_Records for this exercise:_
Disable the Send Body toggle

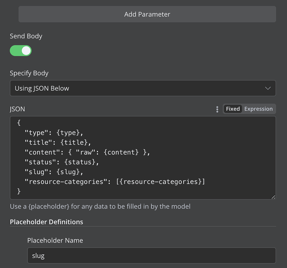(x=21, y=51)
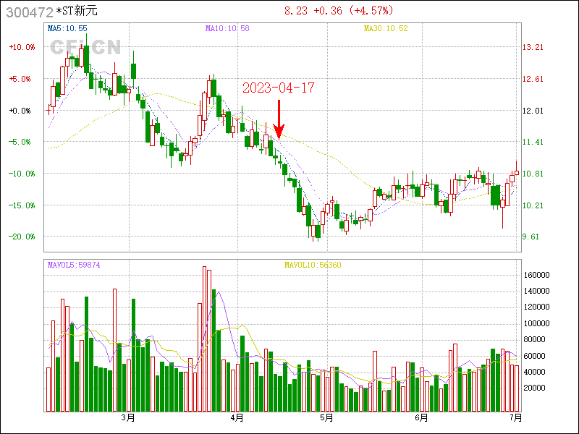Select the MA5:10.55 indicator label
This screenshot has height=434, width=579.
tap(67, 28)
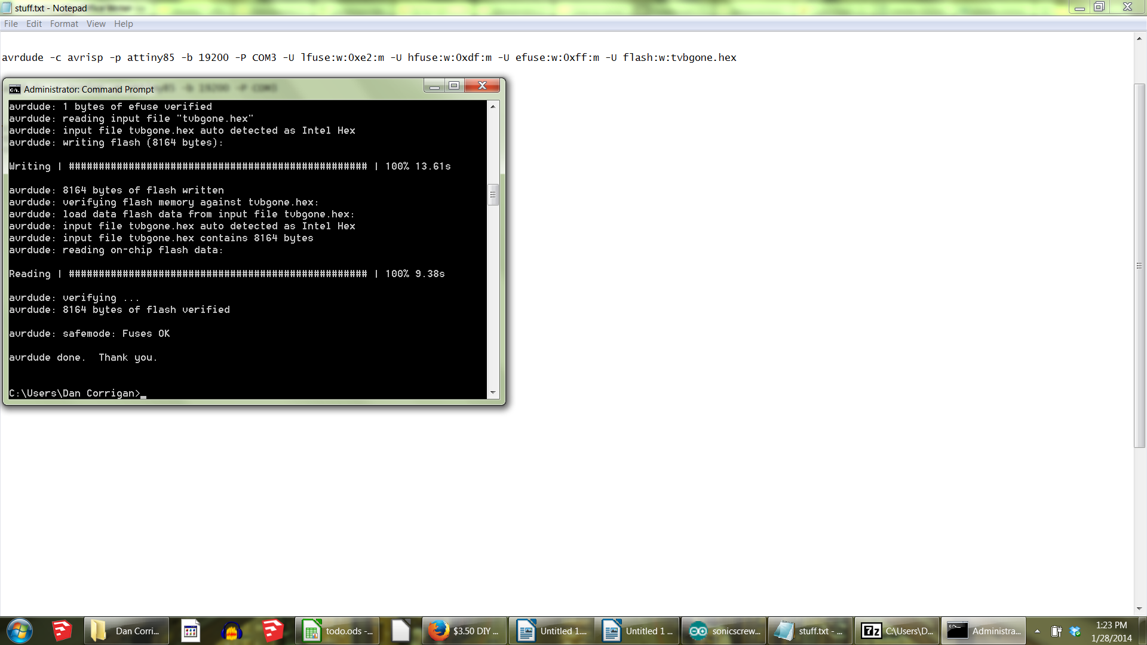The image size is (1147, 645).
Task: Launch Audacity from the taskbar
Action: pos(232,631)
--
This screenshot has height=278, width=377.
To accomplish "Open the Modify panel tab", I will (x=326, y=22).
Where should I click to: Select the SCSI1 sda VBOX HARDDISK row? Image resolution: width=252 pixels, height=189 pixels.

_Direction:_ List every line in the records above that contains the word "height".

_Worked answer:_
This screenshot has height=434, width=579.
This screenshot has height=278, width=377.
Where should I click to: Select the SCSI1 sda VBOX HARDDISK row? Image resolution: width=252 pixels, height=189 pixels.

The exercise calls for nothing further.